[extropy-chat] Futures Past

Harvey Newstrom mail at harveynewstrom.com
Sun Oct 9 14:12:28 UTC 2005

On Oct 9, 2005, at 8:49 AM, Greg Burch wrote:

> Since I was old enough to read, I've been engaged by projections about 
> the future.  My favorite parts of the set of children's encyclopedias 
> we had in the early 1960s were those that provided projections about 
> the future. They showed me such wonderful visions: Atomic-powered 
> cars! Cities under the sea!  Vacations on the Moon!

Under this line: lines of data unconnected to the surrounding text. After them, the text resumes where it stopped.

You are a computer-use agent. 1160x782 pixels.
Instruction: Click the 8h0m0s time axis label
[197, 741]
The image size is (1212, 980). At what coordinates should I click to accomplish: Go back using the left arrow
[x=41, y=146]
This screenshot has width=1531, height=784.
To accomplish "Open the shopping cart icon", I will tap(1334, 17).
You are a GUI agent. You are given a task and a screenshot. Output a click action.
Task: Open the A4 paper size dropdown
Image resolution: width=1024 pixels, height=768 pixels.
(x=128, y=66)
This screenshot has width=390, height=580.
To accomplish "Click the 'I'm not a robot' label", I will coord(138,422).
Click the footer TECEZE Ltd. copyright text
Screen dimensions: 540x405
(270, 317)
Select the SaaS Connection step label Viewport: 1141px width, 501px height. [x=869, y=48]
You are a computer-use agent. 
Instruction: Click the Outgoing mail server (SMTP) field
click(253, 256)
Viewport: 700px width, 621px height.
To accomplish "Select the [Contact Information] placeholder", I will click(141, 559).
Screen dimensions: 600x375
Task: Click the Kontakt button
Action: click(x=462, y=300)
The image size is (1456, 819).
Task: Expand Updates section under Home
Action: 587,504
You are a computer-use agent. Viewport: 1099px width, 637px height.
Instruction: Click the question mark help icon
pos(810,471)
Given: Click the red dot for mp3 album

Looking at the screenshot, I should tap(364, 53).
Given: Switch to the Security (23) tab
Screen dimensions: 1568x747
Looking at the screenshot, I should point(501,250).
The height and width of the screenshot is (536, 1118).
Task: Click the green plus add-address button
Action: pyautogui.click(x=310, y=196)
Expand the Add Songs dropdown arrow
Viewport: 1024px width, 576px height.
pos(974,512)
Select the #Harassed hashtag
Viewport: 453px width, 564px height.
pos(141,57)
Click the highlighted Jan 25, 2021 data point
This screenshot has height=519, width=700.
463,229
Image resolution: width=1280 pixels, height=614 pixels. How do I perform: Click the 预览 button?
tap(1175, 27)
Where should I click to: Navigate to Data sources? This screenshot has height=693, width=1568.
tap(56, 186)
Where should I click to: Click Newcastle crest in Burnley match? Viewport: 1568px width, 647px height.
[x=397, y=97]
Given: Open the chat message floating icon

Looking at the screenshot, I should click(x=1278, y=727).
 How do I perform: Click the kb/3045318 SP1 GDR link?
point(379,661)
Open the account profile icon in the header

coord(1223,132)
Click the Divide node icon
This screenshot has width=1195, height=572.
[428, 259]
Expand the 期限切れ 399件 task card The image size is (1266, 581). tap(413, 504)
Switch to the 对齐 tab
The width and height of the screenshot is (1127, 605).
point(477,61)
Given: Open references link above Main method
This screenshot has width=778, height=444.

All this would 
> come to be by the time I would be the age my parents were then.  Well 
> now I am that age and we know what happened to all of those glossy 
> futures.
> But somehow, I never seem to learn.  Seven years ago, we had a 
> discussion here on the List about what we called "near-term 
> projections" for the future to c. 2015.  I gathered together some of 
> the ideas in that discussion and put them in what I called a "futurist 
> time capsule."  Here it is:
>        http://www.gregburch.net/writing/NearTerm.htm
> It makes for interesting and, in many instances, painful reading.  
> Bear in mind that this was the vision some of us had in the Spring of 
> 1998.  We were surfing at the zenith of the 1990s Bubble.  The 
> Collapse of the Bubble, 911, Enron, Columbia – all were in the future.
> What do you take away from looking back on looking forward?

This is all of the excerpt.